:: Information shown

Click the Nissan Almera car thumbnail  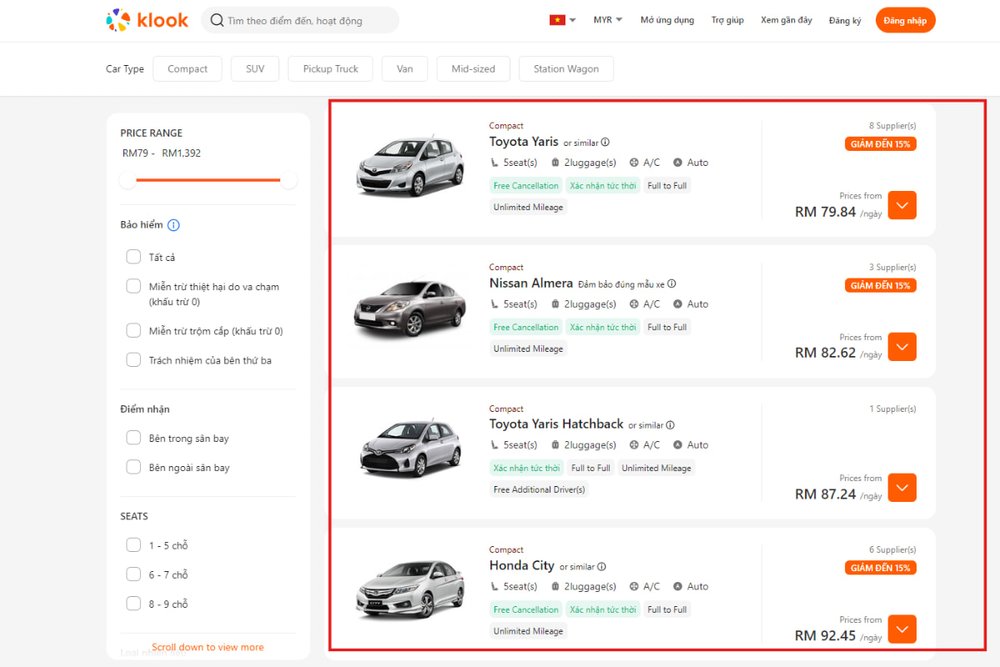pyautogui.click(x=410, y=308)
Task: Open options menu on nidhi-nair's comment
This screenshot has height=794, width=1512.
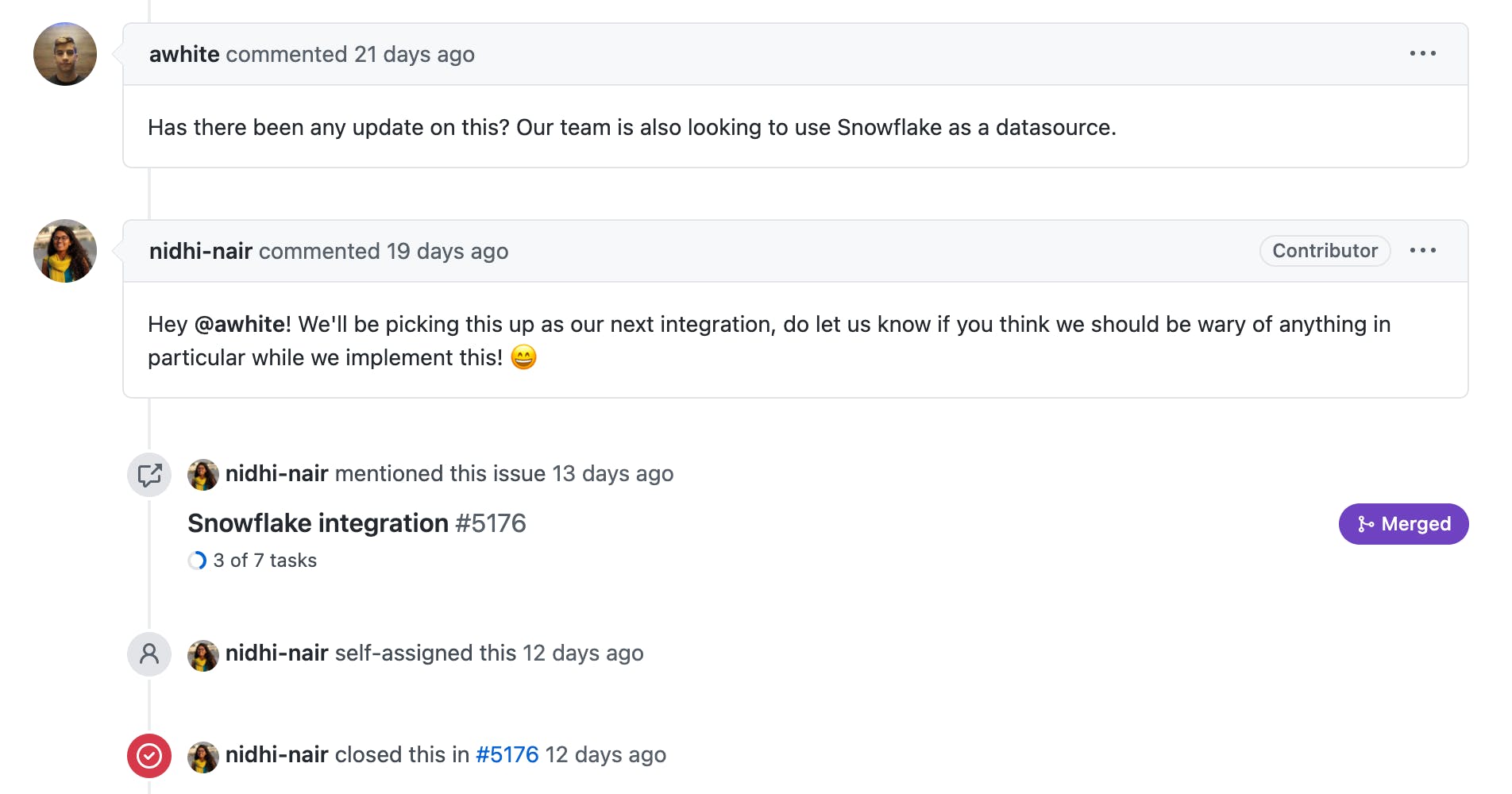Action: (1422, 251)
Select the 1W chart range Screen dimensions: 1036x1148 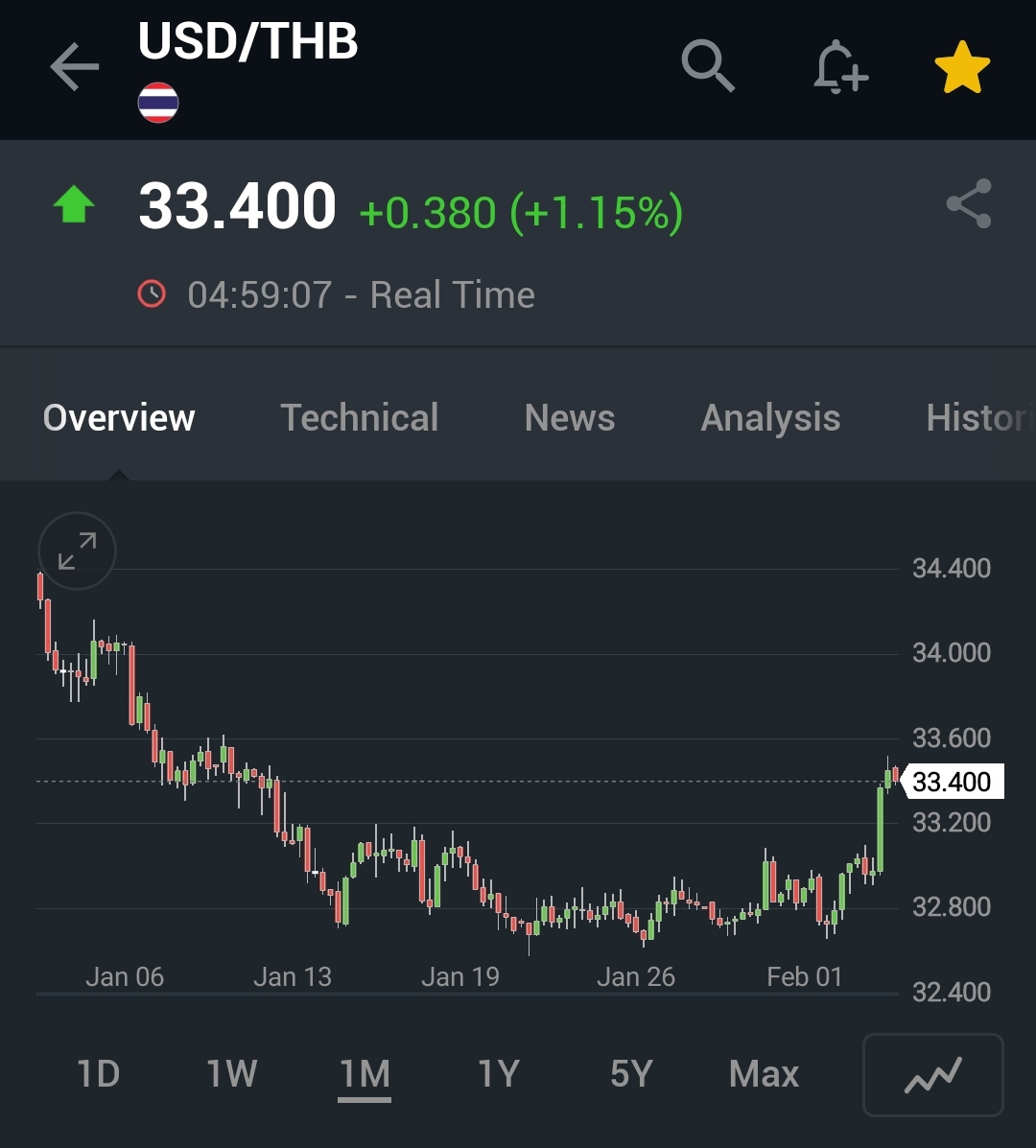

::::

**Problem description:** Restate word for word the lines beginning with the one that contains "This screenshot has height=794, width=1512." and ending with the last line of the listing; pictures stay out.

**Exercise solution:**
This screenshot has height=794, width=1512.
Action: (1422, 251)
Select the 1W chart range Screen dimensions: 1036x1148 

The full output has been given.